Disposizione, quest’ultima, che sostanzialmente ribadisce quanto già stabilito dall’articolo 83, comma 11, del Dl 112/08, in attuazione della norma di principio contenuta nel decreto 203. Sempre l’articolo 83 del decreto 112 stabilisce, al comma 16, l’obbligo dei Comuni di monitorare i comportamenti tenuti dagli iscritti nell’anagrafe degli italiani residenti all’estero. Anche tale attività è premiata con l’incentivo del decreto legge 203.
In presenza di questo quadro normativo, sono maturi i tempi per volgere l’attenzione sulle possibili conseguenze dell’inerzia da parte dei Comuni. C’è da chiedersi se possano esserci i contorni della responsabilità ascrivibile ad amministratori, funzionari (e anche revisori), conseguente al danno patrimoniale arrecato all’ente di appartenenza, per aver omesso la partecipazione all’attività di accertamento.
Un peso maggiore
Dal punto di vista delle finanze comunali, l’attribuzione del gettito del 50%, quota assai rilevante, ha spostato nel territorio della perentorietà la collaborazione dei Comuni con l’Agenzia. Non cooperare, infatti, significherebbe rinunciare a un’entrata, tutt’altro che ipotetica, prevista da normativa cogente, comportamento di per sé censurabile in qualsiasi amministrazione pubblica.
Fino a oggi le amministrazioni locali hanno reclamato, giustamente, la carenza di mezzi, risorse tecniche e umane, nonché il conseguente sovraccarico di lavoro dei propri uffici (non solo tributari).
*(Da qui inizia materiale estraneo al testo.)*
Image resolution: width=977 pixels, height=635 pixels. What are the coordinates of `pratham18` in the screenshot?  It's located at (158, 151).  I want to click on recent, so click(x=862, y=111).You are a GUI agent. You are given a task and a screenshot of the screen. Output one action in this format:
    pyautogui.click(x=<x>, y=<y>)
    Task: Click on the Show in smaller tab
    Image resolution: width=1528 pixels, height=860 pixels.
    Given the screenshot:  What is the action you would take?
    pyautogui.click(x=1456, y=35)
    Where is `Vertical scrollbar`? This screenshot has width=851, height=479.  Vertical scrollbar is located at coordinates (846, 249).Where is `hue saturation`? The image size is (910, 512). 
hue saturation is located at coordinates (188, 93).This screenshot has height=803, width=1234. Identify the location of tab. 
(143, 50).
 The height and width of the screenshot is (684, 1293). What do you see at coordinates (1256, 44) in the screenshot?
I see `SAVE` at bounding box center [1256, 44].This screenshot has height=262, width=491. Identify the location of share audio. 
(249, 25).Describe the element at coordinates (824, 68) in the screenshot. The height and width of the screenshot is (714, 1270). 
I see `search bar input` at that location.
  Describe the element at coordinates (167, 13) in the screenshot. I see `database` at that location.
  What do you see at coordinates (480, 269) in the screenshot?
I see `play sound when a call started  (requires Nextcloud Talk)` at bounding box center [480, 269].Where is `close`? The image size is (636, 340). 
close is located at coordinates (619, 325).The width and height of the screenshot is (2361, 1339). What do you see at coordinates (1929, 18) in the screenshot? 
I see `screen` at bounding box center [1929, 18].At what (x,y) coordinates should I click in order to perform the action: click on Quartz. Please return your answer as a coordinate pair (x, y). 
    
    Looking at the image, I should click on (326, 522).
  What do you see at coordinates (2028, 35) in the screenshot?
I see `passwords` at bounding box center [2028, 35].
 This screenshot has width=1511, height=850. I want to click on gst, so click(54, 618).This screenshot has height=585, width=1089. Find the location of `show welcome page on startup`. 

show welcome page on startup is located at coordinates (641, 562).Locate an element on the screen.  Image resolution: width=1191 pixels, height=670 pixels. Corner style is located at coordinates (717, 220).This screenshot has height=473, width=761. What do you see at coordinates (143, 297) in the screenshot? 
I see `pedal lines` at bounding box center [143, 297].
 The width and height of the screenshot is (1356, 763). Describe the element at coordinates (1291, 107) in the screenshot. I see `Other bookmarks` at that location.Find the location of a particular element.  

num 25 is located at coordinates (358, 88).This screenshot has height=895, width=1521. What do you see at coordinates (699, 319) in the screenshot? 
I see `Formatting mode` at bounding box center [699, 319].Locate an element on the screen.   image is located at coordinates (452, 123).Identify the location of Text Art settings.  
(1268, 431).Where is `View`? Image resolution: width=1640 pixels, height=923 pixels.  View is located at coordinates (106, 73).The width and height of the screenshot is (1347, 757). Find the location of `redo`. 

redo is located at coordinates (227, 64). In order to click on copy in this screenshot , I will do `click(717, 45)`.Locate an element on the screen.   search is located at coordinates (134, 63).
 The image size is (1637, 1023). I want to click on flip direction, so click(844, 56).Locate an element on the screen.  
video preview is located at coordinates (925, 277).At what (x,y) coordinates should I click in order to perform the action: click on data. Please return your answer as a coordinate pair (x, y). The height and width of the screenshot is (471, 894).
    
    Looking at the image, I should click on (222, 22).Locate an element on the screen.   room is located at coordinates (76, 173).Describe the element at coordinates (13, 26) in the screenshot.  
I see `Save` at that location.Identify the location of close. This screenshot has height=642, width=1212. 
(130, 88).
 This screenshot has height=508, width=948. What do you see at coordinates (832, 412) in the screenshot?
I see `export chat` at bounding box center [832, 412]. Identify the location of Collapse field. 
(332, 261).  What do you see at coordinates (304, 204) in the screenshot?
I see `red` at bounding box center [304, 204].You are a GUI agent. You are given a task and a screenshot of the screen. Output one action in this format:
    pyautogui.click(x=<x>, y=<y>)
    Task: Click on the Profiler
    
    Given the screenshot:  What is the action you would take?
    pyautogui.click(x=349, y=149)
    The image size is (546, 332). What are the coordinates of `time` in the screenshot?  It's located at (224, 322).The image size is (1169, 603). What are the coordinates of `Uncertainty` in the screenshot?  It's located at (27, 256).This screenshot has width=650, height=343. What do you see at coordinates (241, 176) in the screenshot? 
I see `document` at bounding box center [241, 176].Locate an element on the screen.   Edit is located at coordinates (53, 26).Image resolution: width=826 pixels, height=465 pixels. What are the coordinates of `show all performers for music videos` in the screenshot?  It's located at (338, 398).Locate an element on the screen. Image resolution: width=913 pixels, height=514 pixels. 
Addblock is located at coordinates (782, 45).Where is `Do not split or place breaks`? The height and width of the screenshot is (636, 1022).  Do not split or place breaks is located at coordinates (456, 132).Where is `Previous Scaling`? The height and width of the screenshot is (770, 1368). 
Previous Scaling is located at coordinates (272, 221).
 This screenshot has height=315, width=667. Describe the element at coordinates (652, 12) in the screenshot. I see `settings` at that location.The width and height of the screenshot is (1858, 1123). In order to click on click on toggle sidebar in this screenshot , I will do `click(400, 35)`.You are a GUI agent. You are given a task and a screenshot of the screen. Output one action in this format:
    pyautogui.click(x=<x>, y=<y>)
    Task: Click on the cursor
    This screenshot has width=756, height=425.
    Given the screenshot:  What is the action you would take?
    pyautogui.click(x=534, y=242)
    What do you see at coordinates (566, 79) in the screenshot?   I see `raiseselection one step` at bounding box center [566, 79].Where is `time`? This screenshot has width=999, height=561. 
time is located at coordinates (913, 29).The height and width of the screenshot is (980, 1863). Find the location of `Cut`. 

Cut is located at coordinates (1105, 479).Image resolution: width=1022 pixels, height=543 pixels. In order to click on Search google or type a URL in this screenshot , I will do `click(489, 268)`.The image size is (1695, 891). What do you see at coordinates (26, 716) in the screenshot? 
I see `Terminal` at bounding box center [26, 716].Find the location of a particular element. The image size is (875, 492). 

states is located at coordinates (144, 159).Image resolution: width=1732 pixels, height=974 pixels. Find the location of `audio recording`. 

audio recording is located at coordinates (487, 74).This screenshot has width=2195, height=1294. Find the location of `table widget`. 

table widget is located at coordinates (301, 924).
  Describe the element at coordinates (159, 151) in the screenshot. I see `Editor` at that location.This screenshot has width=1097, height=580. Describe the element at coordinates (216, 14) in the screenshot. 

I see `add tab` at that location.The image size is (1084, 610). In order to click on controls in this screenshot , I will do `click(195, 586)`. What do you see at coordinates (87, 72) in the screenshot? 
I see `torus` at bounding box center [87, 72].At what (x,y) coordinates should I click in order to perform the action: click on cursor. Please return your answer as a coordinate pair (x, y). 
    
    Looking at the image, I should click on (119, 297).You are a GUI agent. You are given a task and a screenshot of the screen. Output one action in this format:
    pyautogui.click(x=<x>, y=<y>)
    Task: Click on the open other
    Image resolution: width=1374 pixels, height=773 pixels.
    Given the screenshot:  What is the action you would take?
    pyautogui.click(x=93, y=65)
Non bisogna tuttavia ignorare il fatto che la partecipazione alla lotta all’evasione è svolta «nell’ambito dell’ordinario contesto operativo di svolgimento delle proprie attività istituzionali», come recita l’articolo 2 del provvedimento del direttore dell’agenzia delle Entrate del 3 dicembre 2007. Collaborazione, quindi, che non declassa i Comuni al ruolo di “ausiliari del fisco”, ma aggiunge peso all’azione amministrativa da loro quotidianamente svolta.
Il rischio
La stretta connessione dell’attività di reporting fiscale ai propri compiti istituzionali e l’assenza di sanzioni specifiche per l’inottemperanza, a ben vedere, complicano e, allo stesso tempo, aggravano la posizione dei Comuni sul fronte della responsabilità amministrativa. Se si può aderire alla tesi secondo cui il mero (ma non fittizio) avvio della partecipazione, benché poi approdi a risultati nulli sul fronte dell’emersione di evasione fiscale, mette al riparo da azioni di responsabilità per dolo o colpa grave (articolo 1, comma 1, legge 20/94), è altrettanto teorizzabile che l’inerzia assoluta, qualora sia riscontrata l’effettiva disponibilità da parte del Comune di «atti, fatti e negozi che evidenziano, senza ulteriori elaborazioni logiche, comportamenti evasivi ed elusivi» (articolo 3 del provvedimento direttoriale), sia foriera di danno per comportamento omissivo gravemente colposo (quando non doloso).